*** Opening Source passage ***
ROANOKE TIMES Copyright (c) 1996, Roanoke Times DATE: Tuesday, July 16, 1996 TAG: 9607160050 SECTION: EDITORIAL PAGE: A-4 EDITION: METRO
"WORLDWIDE, 358 billionaires control assets greater than the combined annual incomes of countries with 45 percent of the world's people," reports The New York Times.
Forget the Fortune 500 list of the world's largest companies. These are the 350-or-so more-than-fortunate individuals whose massive wealth illustrates the widening gap between the rich and the poor of the world - and of the United States.
Did we say gap? The distance appears more like a chasm in a new United Nations report that shows a 9-to-1 ratio between the top 20 percent of American incomes and the bottom 20 percent - the widest disparity in half a century. And the distribution of other wealth, such as property and investments, separates the groups even more.
That puts the United States among the most economically stratified nations in the world, according to the Human Development Report 1996.
Of course, everything is relative, including poverty. The United States also happens to be one of the richest nations of the world. So, while the rich are getting richer and the poor poorer, the overall quality-of-life picture is certainly not as grim as that troubling trend might suggest in isolation.
America is second, behind Canada, among 174 countries on a Human Development Index, which ranks countries by such factors as health, sanitation and treatment of women.
Still, it hardly will do for the United States to assume it will always be so blessed when a growing portion of its wealth becomes more and more concentrated among a small elite.
The report points out that economic growth has been fastest in Asia, where the division of wealth has shown less disparity than elsewhere. Countries such as Indonesia, Malaysia and Singapore have spent heavily on health, education, advancing women's status, and opening credit to low-income families and small businesses.
The United States has made no small investment in these things, either, over the years. But as it reshuffles its priorities and finds itself trying to do less with less, its leaders and electorate might consider yet another survey index, this one called the "capability poverty measure."
This index tries to assess the likelihood of future poverty by looking at the factors that virtually guarantee it: the percentage of children under 5 who are underweight, of infants whose births were unattended by medical professionals, of children who are in school, of women who are illiterate.
Such disadvantages comprise a "don't" list that points to a corresponding set of "do's" needed for a healthy economic future open to everyone who wants a chance at it: early childhood nutrition, prenatal care, quality public education, and opportunities for women beyond child-bearing.
Women and children assured of these basic necessities won't be handed a spot on the list of 350-odd-billionaires, but they will have a chance to narrow that widening gap between haves and have-nots.
Ultimately, division into rigid classes with no hope of mobility will threaten both the spread of democracy and the sustained production of wealth.
*** Closing Source passage ***
*** Opening Given data ***
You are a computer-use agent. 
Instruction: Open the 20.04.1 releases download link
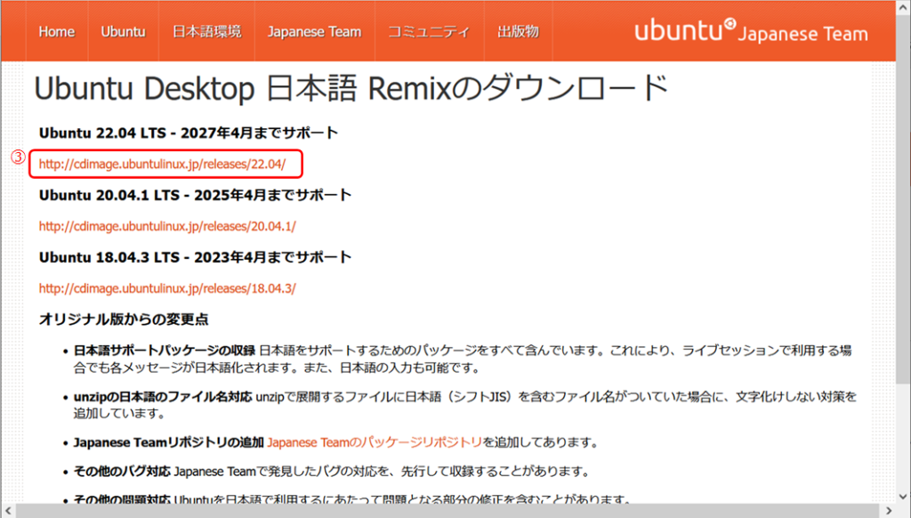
*** Closing Given data ***
*** Opening Given data ***
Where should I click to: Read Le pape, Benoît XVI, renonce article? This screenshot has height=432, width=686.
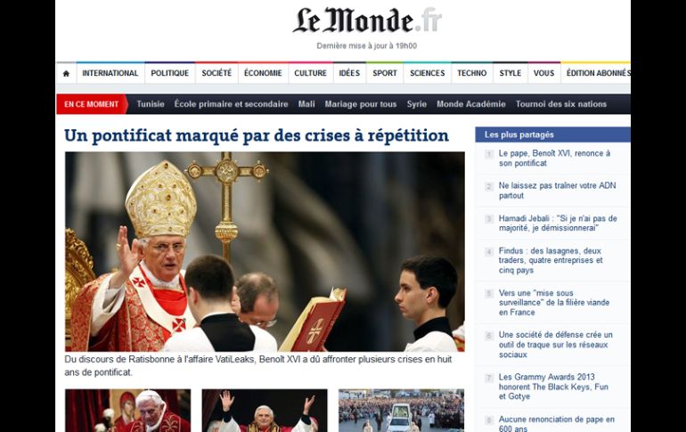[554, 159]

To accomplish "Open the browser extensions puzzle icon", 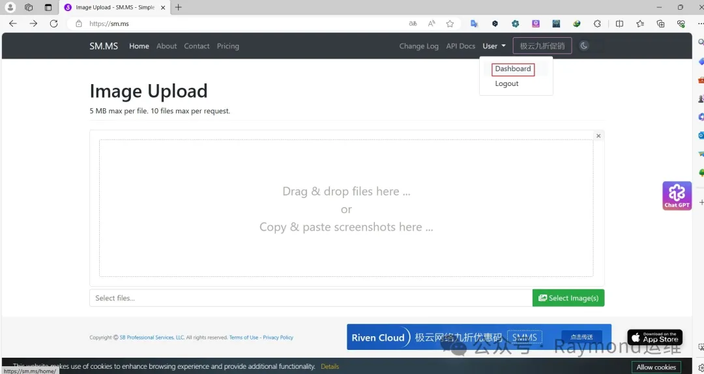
*** Closing Given data ***
In the editorial on the gap between rich and poor, which country ranks ahead of the United States on the Human Development Index?

> **Task solution**:
Canada